Work instructions
Rewrite the lines from the first one through the line containing "BFDI - Anschriften & Links (7, 537)" as a Markdown table with the columns No. and Line, numbering each row and leaving out any blank lines.

══════

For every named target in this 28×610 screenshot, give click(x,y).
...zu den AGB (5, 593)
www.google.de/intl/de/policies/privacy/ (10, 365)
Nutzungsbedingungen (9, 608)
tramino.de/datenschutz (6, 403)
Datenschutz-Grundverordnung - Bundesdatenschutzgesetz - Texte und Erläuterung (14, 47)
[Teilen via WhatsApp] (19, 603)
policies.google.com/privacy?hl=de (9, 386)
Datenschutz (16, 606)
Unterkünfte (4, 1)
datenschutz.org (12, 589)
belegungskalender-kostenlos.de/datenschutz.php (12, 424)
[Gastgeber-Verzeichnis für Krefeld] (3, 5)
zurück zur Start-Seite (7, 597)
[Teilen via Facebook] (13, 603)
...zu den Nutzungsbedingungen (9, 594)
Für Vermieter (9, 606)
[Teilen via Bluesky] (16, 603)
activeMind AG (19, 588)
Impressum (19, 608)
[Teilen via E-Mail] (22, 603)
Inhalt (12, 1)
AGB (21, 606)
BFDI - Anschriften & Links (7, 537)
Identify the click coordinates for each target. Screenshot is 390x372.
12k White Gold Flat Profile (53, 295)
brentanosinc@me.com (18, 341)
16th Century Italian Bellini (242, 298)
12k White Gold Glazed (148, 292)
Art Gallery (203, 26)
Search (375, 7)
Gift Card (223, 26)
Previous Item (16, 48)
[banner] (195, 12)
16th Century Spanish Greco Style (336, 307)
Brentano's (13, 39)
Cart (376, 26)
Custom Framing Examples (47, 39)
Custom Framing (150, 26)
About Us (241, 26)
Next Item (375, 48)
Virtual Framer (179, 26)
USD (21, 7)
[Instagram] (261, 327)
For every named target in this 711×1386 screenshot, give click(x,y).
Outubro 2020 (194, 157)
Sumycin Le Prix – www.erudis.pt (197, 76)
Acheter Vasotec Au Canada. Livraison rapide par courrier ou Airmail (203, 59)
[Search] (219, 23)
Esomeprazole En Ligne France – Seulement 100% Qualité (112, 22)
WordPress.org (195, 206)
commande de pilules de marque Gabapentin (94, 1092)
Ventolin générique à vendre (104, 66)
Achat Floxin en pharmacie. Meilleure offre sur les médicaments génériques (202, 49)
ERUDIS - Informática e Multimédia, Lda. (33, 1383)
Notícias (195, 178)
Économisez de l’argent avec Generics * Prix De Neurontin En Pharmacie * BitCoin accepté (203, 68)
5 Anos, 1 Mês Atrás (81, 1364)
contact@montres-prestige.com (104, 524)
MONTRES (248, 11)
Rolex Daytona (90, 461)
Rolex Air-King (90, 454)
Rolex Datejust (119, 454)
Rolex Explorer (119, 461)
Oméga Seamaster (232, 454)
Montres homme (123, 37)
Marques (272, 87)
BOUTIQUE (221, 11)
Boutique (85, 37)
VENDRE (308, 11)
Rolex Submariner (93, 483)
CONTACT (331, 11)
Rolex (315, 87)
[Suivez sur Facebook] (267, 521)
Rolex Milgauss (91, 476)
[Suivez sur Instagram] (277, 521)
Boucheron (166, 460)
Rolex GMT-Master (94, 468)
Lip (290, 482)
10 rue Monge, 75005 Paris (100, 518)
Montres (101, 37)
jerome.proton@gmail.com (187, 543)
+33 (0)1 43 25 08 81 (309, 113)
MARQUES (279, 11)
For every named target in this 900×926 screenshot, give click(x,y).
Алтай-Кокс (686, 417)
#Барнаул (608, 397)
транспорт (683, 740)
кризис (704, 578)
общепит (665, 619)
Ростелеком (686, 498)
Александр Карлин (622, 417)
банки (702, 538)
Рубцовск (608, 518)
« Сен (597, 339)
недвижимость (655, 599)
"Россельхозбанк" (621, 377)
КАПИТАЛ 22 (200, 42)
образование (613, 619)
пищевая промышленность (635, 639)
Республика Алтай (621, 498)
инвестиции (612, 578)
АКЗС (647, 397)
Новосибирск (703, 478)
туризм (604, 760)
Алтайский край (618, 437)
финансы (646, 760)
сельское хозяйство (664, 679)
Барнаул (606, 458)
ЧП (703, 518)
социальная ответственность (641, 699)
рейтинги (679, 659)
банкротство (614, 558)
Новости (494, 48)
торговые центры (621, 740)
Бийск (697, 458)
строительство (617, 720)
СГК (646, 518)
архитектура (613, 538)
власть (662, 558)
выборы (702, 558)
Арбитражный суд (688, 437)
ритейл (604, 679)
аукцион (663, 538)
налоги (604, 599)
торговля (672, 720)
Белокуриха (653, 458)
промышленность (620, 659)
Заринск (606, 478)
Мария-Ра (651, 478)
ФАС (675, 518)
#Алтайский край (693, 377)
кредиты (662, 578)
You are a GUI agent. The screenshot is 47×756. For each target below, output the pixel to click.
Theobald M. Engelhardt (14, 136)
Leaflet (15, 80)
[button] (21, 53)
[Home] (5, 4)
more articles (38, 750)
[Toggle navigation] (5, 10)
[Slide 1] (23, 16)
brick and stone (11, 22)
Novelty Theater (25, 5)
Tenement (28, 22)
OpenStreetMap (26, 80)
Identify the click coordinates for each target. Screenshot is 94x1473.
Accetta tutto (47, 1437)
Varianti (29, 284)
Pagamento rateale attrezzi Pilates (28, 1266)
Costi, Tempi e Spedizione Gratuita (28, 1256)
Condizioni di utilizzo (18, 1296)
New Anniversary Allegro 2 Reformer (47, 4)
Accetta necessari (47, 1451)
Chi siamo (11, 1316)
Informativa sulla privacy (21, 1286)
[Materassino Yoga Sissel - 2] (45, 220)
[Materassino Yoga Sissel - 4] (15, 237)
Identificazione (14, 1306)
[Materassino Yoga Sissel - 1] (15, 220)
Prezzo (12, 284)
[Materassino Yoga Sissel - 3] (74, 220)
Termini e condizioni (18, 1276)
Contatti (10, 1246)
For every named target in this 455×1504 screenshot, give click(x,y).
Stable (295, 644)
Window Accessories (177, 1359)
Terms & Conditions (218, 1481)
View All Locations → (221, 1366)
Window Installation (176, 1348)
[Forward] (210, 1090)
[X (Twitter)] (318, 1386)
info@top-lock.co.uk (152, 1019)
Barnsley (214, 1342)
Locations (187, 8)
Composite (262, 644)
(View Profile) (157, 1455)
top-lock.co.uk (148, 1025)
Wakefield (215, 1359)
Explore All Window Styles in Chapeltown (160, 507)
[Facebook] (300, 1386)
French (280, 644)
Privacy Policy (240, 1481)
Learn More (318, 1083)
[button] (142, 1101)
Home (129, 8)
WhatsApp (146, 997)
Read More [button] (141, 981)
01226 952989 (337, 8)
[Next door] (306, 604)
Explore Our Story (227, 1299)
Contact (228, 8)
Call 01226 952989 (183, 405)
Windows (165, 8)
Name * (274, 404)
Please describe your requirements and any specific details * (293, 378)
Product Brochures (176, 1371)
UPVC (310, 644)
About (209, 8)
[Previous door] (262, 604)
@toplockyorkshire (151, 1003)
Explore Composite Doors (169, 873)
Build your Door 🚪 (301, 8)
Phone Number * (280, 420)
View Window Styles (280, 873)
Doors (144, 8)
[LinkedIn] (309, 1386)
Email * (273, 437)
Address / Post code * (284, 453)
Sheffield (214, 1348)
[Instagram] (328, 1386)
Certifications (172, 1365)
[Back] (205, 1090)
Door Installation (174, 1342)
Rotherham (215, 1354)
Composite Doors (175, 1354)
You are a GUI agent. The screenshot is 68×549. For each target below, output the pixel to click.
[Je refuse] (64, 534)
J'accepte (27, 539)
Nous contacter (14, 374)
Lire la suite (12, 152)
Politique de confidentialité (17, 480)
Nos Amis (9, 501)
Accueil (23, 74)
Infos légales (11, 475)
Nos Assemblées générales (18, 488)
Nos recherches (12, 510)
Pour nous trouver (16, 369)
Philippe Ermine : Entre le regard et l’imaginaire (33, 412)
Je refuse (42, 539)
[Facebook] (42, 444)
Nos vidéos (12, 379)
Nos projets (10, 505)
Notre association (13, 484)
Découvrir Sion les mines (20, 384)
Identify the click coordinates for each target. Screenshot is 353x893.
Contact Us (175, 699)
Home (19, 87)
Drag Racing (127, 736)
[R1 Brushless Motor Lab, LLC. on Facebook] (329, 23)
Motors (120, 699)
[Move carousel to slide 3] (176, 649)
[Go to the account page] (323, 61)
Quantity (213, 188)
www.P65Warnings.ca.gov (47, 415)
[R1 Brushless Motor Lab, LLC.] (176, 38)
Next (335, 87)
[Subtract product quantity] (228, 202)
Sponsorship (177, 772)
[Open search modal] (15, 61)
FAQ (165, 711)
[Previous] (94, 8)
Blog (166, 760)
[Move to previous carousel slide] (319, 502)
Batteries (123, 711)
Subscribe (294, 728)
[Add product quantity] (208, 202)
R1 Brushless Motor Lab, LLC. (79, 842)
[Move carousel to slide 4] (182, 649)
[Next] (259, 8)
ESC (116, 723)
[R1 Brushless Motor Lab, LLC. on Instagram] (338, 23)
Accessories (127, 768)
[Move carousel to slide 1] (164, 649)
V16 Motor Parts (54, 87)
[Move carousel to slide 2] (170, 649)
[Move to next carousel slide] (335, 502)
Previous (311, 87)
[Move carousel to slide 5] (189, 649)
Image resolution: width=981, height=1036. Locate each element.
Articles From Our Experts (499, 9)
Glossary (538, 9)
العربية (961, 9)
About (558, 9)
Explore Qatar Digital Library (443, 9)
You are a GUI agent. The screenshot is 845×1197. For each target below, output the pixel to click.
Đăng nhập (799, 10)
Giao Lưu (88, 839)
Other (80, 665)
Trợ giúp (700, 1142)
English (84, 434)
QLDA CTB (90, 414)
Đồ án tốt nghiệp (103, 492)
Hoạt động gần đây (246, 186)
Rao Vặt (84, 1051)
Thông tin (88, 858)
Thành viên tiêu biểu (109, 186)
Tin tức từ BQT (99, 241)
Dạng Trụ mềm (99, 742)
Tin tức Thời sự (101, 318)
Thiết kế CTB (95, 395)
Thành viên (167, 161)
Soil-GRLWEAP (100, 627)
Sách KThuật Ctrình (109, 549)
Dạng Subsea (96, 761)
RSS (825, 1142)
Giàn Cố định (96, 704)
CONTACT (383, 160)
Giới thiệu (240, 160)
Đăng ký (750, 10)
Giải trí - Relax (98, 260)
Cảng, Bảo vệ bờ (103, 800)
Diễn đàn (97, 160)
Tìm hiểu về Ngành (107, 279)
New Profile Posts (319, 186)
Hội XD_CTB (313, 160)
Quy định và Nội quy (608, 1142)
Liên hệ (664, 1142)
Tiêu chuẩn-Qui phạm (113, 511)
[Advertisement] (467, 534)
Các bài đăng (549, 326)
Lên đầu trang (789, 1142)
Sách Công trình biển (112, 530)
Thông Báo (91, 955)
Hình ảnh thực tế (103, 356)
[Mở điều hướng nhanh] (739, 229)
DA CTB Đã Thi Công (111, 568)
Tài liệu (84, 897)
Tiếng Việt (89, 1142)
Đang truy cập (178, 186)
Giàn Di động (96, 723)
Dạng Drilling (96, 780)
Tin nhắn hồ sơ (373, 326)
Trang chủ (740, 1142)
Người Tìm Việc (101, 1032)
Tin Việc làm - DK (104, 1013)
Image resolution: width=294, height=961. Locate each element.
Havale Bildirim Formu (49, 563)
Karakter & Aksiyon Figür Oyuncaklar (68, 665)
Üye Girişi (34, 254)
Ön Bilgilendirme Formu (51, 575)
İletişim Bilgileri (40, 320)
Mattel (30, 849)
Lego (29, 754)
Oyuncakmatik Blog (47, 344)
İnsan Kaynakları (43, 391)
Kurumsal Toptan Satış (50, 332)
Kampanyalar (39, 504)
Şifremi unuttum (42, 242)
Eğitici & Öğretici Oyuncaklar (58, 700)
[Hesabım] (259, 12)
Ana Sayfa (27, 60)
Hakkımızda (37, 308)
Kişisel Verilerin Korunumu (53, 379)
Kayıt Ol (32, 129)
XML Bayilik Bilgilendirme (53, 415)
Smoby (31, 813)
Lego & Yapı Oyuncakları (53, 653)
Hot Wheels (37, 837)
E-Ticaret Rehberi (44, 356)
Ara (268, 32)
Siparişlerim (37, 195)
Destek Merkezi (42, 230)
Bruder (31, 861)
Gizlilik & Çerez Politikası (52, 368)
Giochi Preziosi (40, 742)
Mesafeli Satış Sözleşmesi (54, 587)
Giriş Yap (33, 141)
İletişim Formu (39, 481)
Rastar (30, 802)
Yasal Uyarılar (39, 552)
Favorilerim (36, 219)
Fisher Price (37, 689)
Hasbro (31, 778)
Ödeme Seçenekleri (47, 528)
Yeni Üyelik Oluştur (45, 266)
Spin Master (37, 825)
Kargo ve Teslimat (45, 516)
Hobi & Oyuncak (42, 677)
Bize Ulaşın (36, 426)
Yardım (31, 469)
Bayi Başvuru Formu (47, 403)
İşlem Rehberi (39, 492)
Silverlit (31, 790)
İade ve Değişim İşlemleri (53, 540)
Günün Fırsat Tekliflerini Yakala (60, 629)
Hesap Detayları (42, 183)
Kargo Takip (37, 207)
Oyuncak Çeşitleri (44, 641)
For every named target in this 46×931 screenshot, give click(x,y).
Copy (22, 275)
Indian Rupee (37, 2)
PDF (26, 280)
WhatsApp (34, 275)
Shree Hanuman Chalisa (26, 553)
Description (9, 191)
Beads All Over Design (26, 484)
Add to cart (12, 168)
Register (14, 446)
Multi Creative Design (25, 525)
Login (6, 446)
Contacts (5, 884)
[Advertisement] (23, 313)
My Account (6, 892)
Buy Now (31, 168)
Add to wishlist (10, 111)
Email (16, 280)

══════

Solution for this task
| No. | Line |
|---|---|
| 1 | For every named target in this 28×610 screenshot, give click(x,y). |
| 2 | ...zu den AGB (5, 593) |
| 3 | www.google.de/intl/de/policies/privacy/ (10, 365) |
| 4 | Nutzungsbedingungen (9, 608) |
| 5 | tramino.de/datenschutz (6, 403) |
| 6 | Datenschutz-Grundverordnung - Bundesdatenschutzgesetz - Texte und Erläuterung (14, 47) |
| 7 | [Teilen via WhatsApp] (19, 603) |
| 8 | policies.google.com/privacy?hl=de (9, 386) |
| 9 | Datenschutz (16, 606) |
| 10 | Unterkünfte (4, 1) |
| 11 | datenschutz.org (12, 589) |
| 12 | belegungskalender-kostenlos.de/datenschutz.php (12, 424) |
| 13 | [Gastgeber-Verzeichnis für Krefeld] (3, 5) |
| 14 | zurück zur Start-Seite (7, 597) |
| 15 | [Teilen via Facebook] (13, 603) |
| 16 | ...zu den Nutzungsbedingungen (9, 594) |
| 17 | Für Vermieter (9, 606) |
| 18 | [Teilen via Bluesky] (16, 603) |
| 19 | activeMind AG (19, 588) |
| 20 | Impressum (19, 608) |
| 21 | [Teilen via E-Mail] (22, 603) |
| 22 | Inhalt (12, 1) |
| 23 | AGB (21, 606) |
| 24 | BFDI - Anschriften & Links (7, 537) |